What do you mean? With mass-produced boats, keeping costs down to large extent dictates the design. It’s the same for everyone – for all shipyards, and indeed all sectors, not just boats. You are always looking to reuse moulds and pre-existing parts, like putting a puzzle back together. It’s something I enjoy doing, a craft that requires experience and culture.
But…? I had the time, and the desire, to be freer in my design. I decided to give it a try, to do something with no repercussions if my pencil slipped by 10 cm.
Freedom is wonderful, but you need to be able to handle it. Precisely. It all started from a quick sketch on paper, but I then immediately developed the idea to establish the dimensions and the general layout. My professionalism prevents me from wowing clients with nothing but ‘emotions’ and then having to alter the design because it’s impossible to put into practice. No matter how much freedom you’re afforded, the design must be plausible. It’s too easy to come up with far-fetched concepts.
How did you manage to keep yourself grounded? Mostly by turning to my friend, Amedeo Migali from Micad, who is a great expert in the sector and knows all there is to know about structures, engineering and on-board systems. I showed him the designs and asked him whether the boat was feasible. He replied that it could be very successful, and gave me some extremely useful advice, mostly regarding the choice of propulsion systems.
The first layout is dedicated to clients of a sporty nature, with four guest cabins and a huge multifunctional saloon. There are two guest cabins per hull, with the cabins for the crew and service staff at the bow and the technical rooms and access to the garage, gym and engine rooms at the stern.
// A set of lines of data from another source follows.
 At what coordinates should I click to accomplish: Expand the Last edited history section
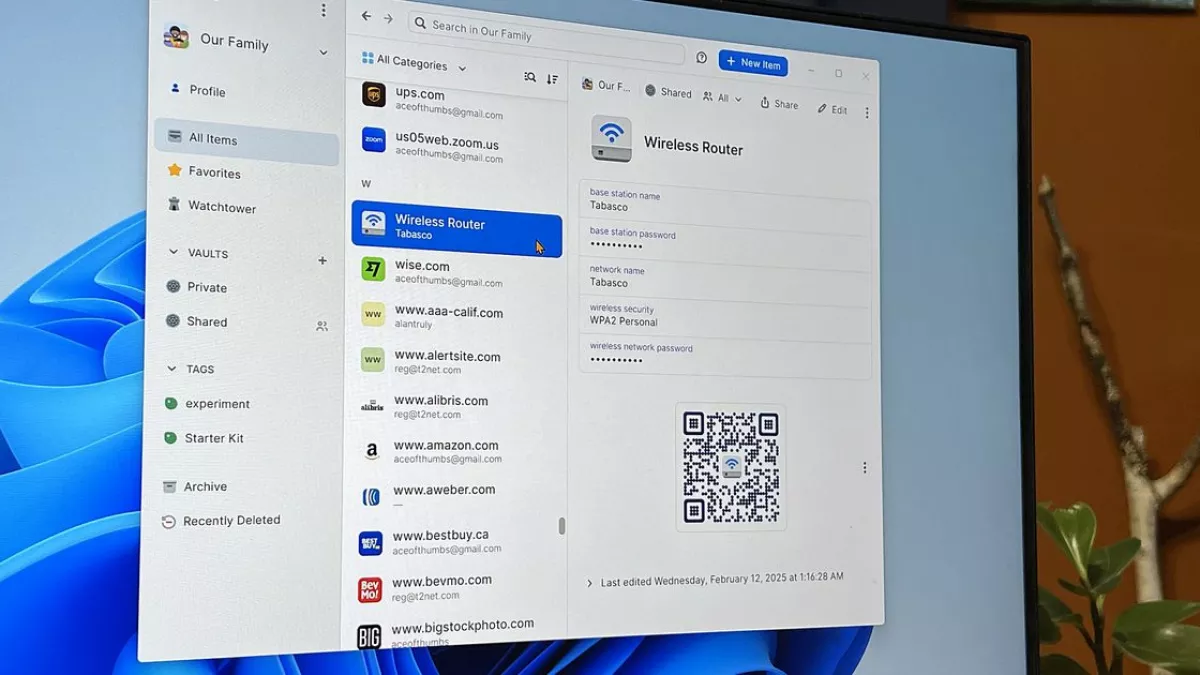click(589, 582)
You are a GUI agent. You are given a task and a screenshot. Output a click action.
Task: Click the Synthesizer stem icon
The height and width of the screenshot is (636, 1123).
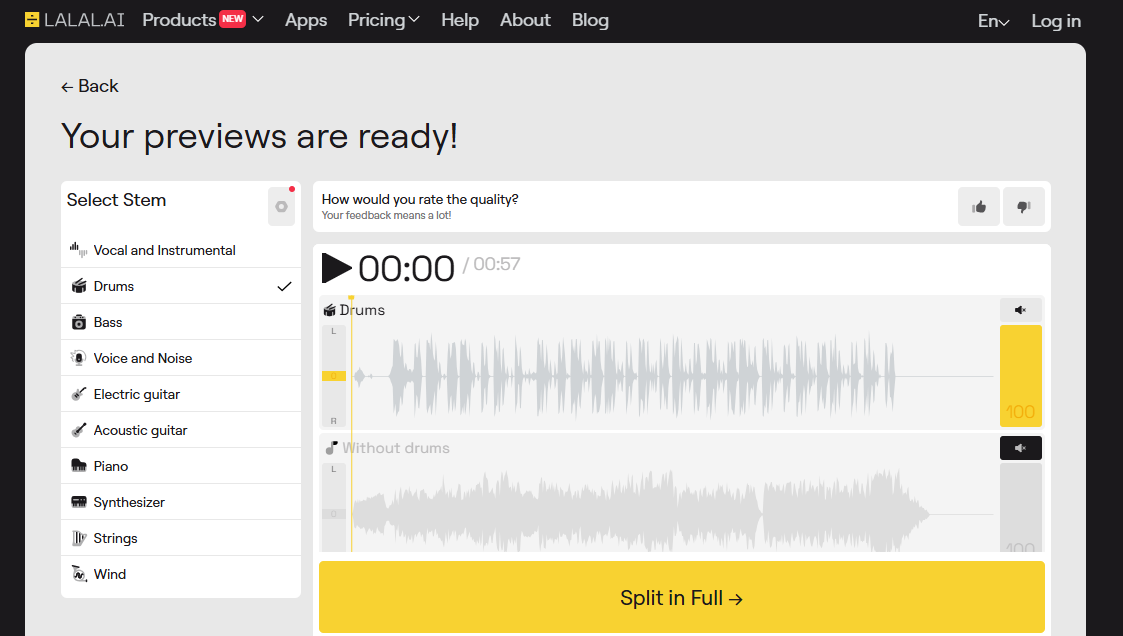(x=79, y=502)
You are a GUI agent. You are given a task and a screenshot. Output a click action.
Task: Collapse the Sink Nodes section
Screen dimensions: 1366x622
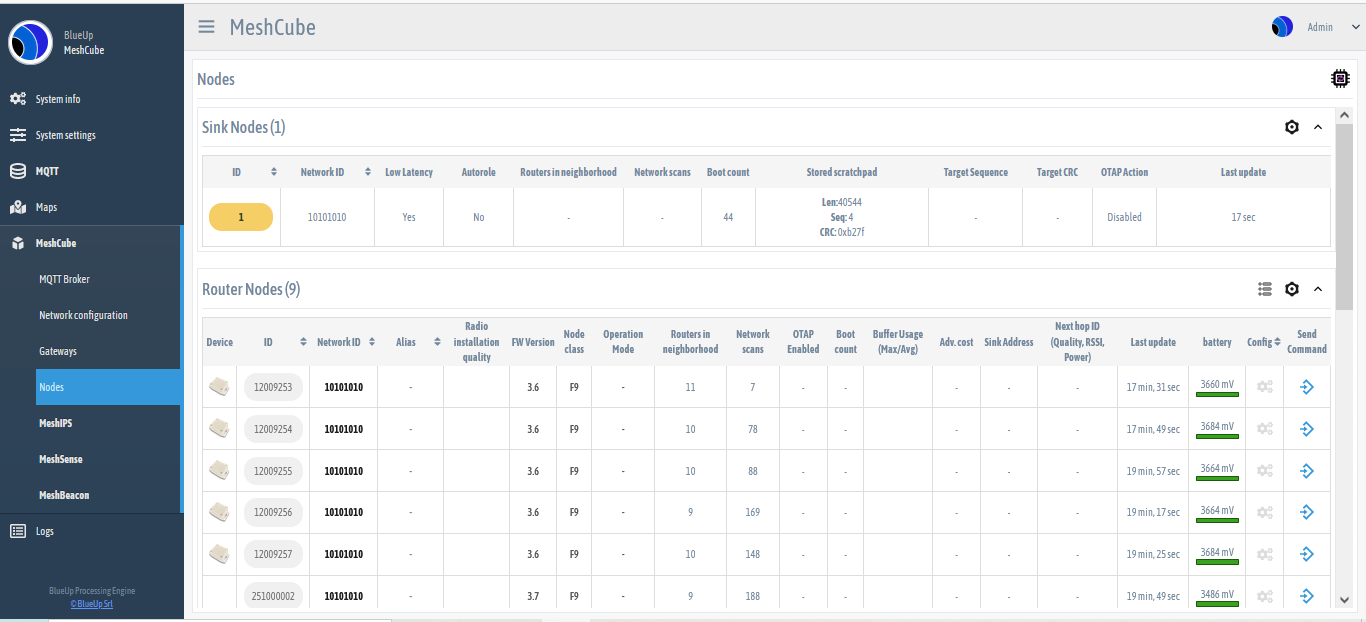[x=1317, y=127]
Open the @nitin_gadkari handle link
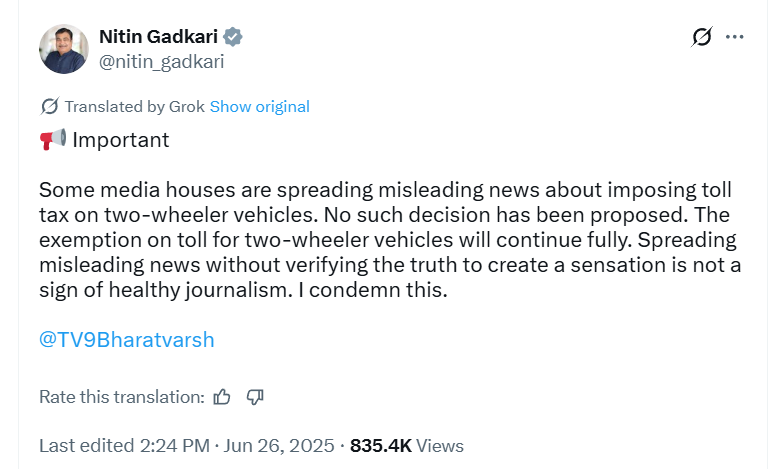The width and height of the screenshot is (768, 469). 161,61
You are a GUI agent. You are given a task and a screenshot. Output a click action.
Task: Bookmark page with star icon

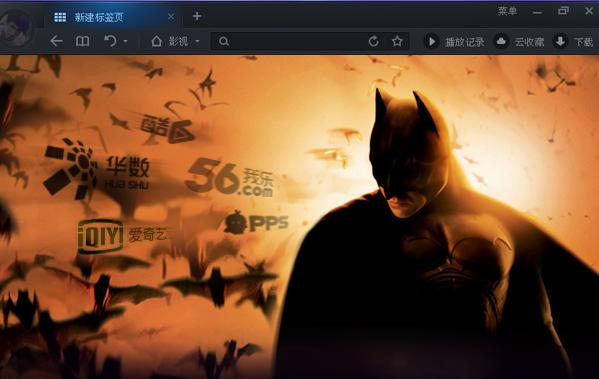click(397, 41)
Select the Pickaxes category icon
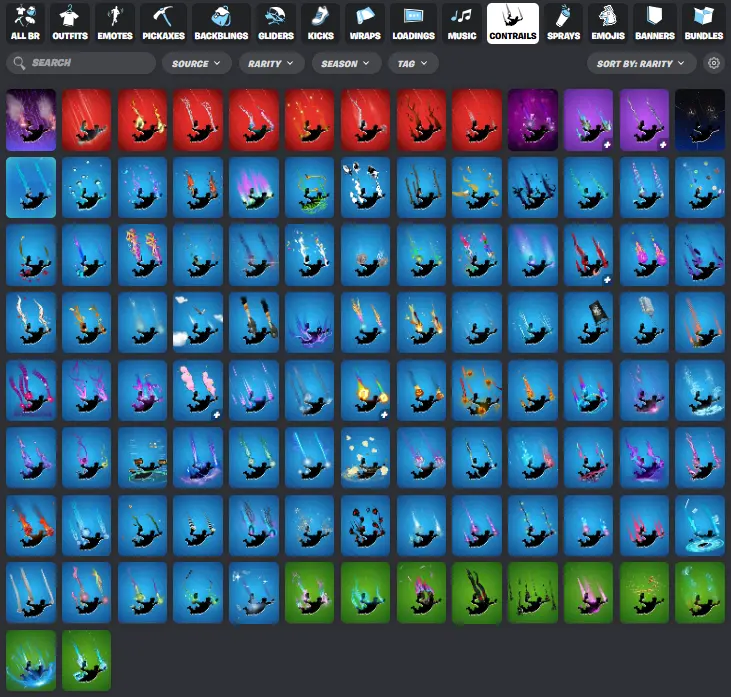This screenshot has width=731, height=697. pyautogui.click(x=162, y=23)
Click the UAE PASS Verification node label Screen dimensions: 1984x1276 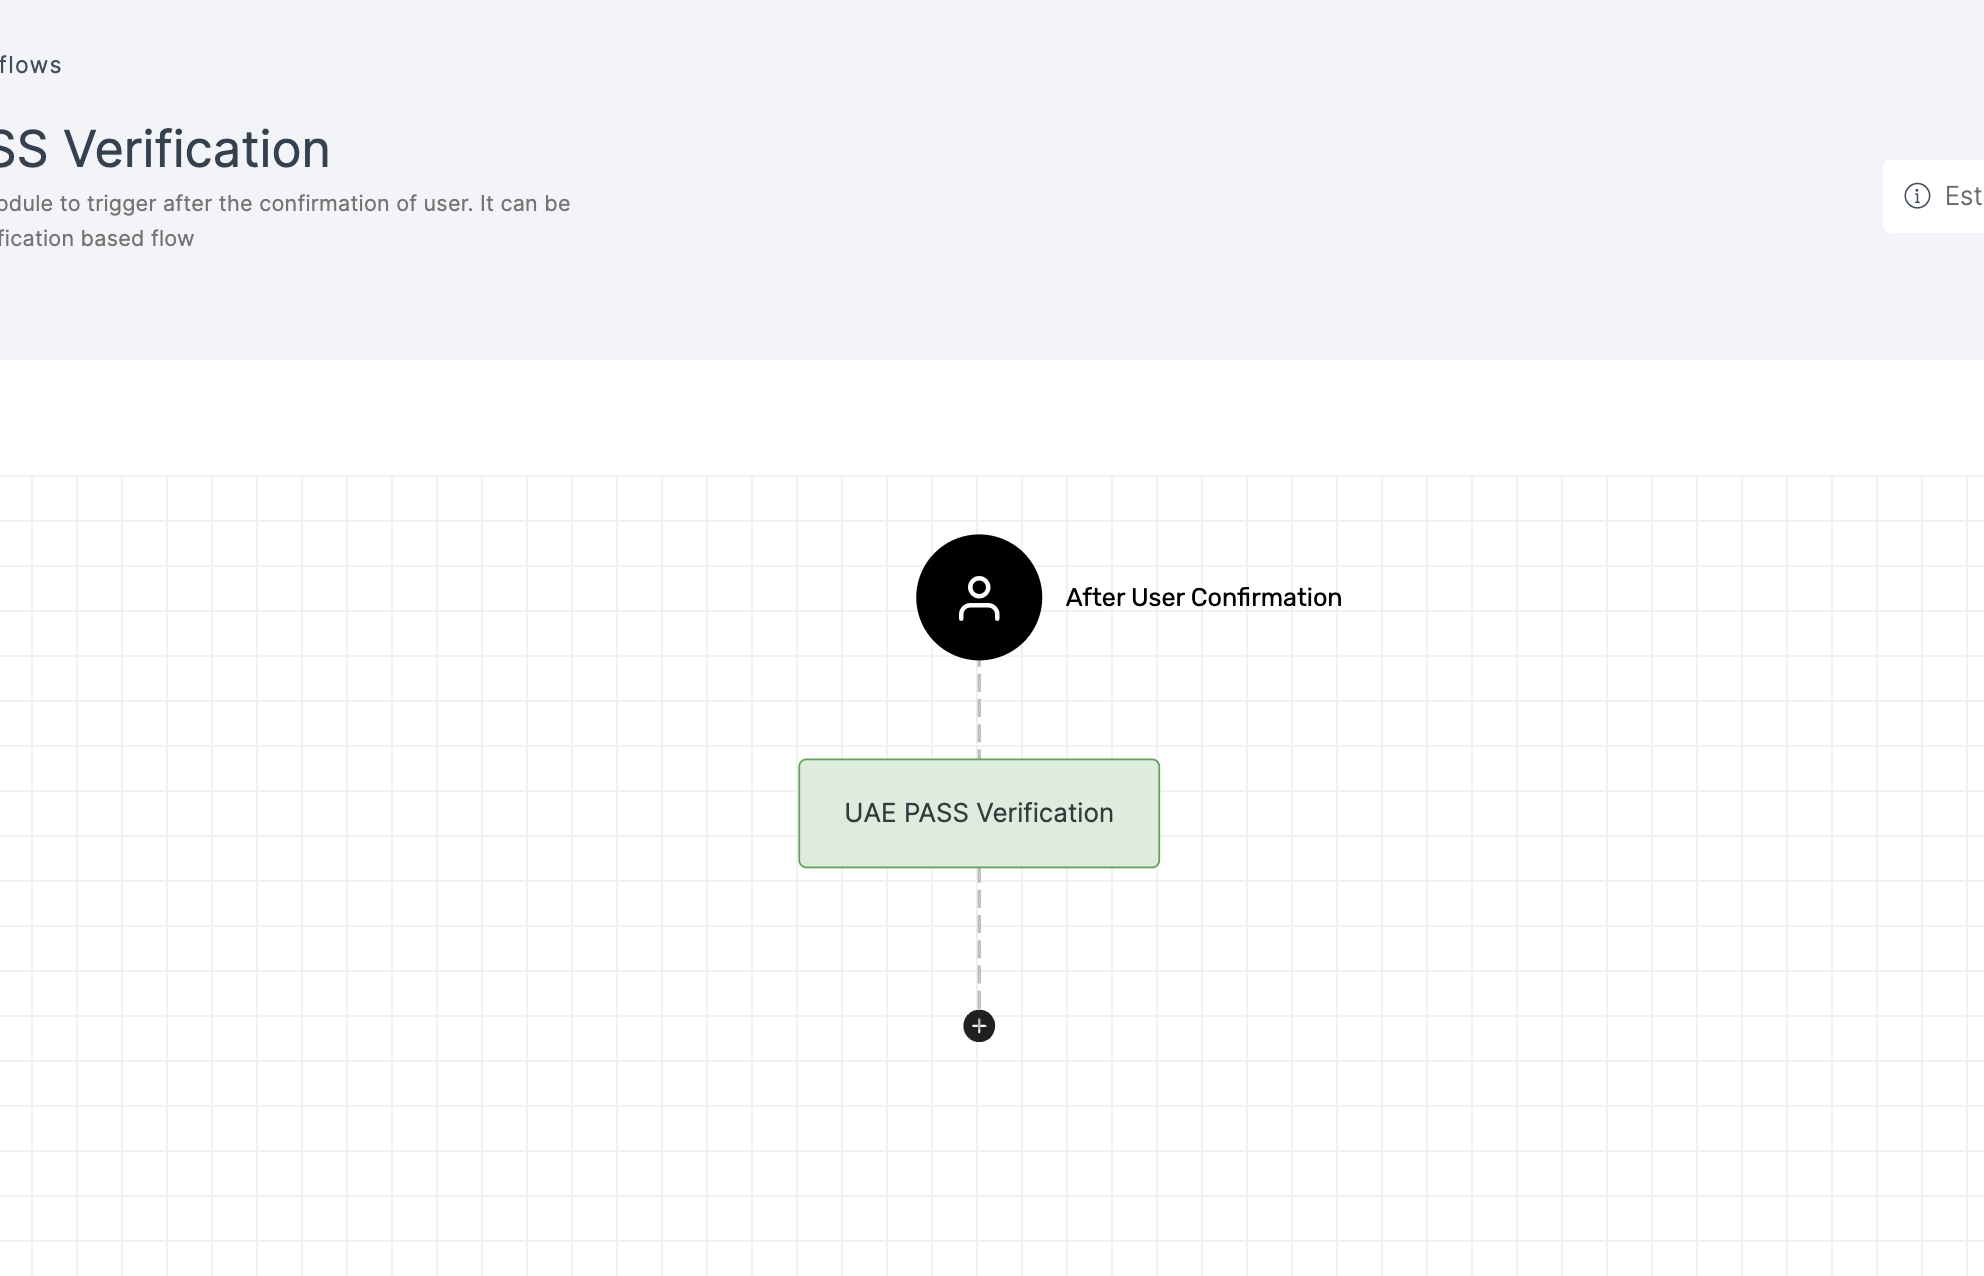pos(979,813)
What kind of person do you imagine owning your Maxi Cat? Someone with a sporty nature, who likes to get up close and personal with the sea, and fully experience it. Someone who is not content to watch the waves through a porthole from inside.
How did you design the layout to satisfy these demands? I created outside areas that bring you into contact with the sea at the stern, so you feel like it is always close at hand. The same applies to the interior, thanks to the large full-height windows, with no real separation between inside and out. When designing boats, I try to put myself into the shoes of the owner, and here the size of the object should never be a hindrance. It shouldn’t take you away from the water or the landscape.
Astern there is an area that almost touches the water, with a central platform that can be raised or lowered to three different heights to form respectively a space to house tenders or a heliport, a sun deck or haulage for the tender and a safe sea swimming pool.
How many versions are there? The images you can see here are the basic version, but there are another three, not to mention all the customisation options that owners of this type of boat will undoubtedly demand. However, all the different versions have large outdoor living spaces both forward and aft, and a substantial central saloon which can either be a single expansive open space or divided into multiple rooms. There is also the option of a third deck dedicated exclusively to the owner, and just enough room for a helicopter.
Could 50 metres long and 20 metres wide be too much? Won’t it be impossible to handle? This is a boat for owners for whom material problems are not real problems. There’s a solution for everything.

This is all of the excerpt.